Start at the first line of the material below and retype each line through the one containing "Given: Click the Directory", exactly.

• MATERIAL PROVIDED
§

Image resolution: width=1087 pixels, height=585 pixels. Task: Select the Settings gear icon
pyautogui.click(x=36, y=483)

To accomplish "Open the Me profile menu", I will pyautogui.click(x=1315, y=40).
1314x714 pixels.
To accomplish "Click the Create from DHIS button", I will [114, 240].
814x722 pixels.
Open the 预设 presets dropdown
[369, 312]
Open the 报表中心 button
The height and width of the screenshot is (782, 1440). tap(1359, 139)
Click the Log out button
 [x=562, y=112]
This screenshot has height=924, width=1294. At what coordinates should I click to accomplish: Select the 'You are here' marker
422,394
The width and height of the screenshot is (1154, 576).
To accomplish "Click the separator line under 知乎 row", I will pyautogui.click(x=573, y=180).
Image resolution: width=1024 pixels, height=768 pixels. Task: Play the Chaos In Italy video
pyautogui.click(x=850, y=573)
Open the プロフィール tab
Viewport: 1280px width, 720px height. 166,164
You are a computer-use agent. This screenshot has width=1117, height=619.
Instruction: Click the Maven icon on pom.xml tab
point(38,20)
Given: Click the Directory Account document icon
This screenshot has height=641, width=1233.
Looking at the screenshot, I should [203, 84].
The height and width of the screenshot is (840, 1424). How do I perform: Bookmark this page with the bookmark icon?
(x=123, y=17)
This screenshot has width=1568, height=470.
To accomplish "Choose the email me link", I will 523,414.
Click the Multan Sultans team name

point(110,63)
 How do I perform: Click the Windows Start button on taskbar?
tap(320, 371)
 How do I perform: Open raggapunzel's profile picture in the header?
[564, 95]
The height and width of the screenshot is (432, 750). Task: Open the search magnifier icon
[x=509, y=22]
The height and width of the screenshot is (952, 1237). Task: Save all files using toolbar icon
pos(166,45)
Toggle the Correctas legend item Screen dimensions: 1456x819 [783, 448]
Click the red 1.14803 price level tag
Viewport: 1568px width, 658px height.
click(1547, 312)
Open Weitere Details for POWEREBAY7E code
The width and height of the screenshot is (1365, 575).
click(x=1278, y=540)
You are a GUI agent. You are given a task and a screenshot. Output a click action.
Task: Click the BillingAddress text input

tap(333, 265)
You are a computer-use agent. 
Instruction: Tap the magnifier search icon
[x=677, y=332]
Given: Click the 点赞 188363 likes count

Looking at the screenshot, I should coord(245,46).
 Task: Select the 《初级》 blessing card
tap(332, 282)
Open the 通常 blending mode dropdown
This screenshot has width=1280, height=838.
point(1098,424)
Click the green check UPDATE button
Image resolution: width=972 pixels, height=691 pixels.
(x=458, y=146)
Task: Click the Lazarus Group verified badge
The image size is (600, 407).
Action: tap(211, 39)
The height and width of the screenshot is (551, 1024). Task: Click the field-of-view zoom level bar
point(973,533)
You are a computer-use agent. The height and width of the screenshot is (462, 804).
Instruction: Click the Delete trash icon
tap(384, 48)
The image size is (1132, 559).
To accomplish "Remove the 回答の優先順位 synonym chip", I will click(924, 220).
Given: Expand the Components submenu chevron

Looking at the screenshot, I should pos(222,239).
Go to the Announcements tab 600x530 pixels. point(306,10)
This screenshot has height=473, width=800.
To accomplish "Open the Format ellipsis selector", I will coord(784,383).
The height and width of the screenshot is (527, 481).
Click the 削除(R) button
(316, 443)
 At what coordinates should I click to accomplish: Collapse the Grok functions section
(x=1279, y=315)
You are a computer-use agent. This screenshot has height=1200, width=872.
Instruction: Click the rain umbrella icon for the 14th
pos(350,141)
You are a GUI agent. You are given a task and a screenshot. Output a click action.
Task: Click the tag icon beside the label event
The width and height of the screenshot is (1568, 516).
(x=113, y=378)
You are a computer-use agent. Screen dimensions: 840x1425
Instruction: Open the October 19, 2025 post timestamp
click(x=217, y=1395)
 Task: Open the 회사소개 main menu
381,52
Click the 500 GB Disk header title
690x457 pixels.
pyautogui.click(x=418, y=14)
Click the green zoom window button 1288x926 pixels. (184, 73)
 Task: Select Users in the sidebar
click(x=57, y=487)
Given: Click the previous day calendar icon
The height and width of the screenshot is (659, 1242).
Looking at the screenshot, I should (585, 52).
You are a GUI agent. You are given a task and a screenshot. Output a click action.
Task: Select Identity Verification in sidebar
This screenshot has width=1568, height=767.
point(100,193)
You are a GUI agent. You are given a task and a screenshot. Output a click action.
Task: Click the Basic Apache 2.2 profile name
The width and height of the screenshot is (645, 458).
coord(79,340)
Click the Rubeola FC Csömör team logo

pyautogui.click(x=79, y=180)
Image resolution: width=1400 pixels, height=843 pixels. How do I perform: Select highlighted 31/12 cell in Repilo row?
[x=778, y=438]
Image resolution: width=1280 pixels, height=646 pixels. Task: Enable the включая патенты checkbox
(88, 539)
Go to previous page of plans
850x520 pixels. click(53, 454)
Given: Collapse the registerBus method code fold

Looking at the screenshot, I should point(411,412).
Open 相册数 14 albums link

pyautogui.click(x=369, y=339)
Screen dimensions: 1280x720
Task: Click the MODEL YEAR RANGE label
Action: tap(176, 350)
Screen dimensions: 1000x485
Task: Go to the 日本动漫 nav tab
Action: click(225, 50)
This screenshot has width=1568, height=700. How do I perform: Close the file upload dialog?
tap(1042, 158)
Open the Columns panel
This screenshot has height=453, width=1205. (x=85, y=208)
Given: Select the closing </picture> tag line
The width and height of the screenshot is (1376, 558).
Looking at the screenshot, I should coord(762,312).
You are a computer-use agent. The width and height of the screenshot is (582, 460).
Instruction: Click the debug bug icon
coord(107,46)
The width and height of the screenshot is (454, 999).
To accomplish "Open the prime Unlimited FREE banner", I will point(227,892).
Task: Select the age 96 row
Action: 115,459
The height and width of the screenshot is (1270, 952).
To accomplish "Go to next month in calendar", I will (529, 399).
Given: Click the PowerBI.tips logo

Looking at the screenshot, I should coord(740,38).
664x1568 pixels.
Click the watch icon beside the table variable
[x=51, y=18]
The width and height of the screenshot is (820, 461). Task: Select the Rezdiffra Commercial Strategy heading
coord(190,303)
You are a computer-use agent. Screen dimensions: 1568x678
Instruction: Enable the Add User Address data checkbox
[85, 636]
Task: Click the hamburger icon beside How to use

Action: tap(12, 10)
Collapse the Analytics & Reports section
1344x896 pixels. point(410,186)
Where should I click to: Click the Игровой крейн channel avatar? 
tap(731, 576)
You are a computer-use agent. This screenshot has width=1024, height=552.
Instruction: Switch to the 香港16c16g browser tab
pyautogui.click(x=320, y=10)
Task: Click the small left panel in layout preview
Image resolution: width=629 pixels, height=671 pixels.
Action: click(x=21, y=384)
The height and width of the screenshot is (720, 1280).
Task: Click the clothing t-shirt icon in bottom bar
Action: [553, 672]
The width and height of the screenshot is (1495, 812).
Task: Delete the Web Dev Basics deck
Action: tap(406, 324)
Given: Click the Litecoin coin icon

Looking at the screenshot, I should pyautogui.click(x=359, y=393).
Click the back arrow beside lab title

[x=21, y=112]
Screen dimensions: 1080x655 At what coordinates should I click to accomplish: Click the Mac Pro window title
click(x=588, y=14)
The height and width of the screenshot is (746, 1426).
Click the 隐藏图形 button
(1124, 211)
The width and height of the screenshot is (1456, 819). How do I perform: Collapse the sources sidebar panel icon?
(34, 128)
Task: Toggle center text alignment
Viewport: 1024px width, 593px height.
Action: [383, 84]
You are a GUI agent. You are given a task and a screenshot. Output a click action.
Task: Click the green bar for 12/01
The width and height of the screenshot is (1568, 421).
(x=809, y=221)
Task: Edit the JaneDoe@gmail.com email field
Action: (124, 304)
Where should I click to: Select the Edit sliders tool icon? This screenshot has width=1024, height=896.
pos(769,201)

§

• COMPLETED TASK
Image resolution: width=1087 pixels, height=585 pixels. Task: Select the Settings gear icon
pyautogui.click(x=36, y=483)

To accomplish "Open the Me profile menu", I will pyautogui.click(x=1315, y=40).
1314x714 pixels.
To accomplish "Click the Create from DHIS button", I will [114, 240].
814x722 pixels.
Open the 预设 presets dropdown
[369, 312]
Open the 报表中心 button
The height and width of the screenshot is (782, 1440). tap(1359, 139)
Click the Log out button
 [x=562, y=112]
This screenshot has height=924, width=1294. At what coordinates should I click to accomplish: Select the 'You are here' marker
422,394
The width and height of the screenshot is (1154, 576).
To accomplish "Click the separator line under 知乎 row", I will pyautogui.click(x=573, y=180).
Image resolution: width=1024 pixels, height=768 pixels. Task: Play the Chaos In Italy video
pyautogui.click(x=850, y=573)
Open the プロフィール tab
Viewport: 1280px width, 720px height. 166,164
You are a computer-use agent. This screenshot has width=1117, height=619.
Instruction: Click the Maven icon on pom.xml tab
point(38,20)
Given: Click the Directory Account document icon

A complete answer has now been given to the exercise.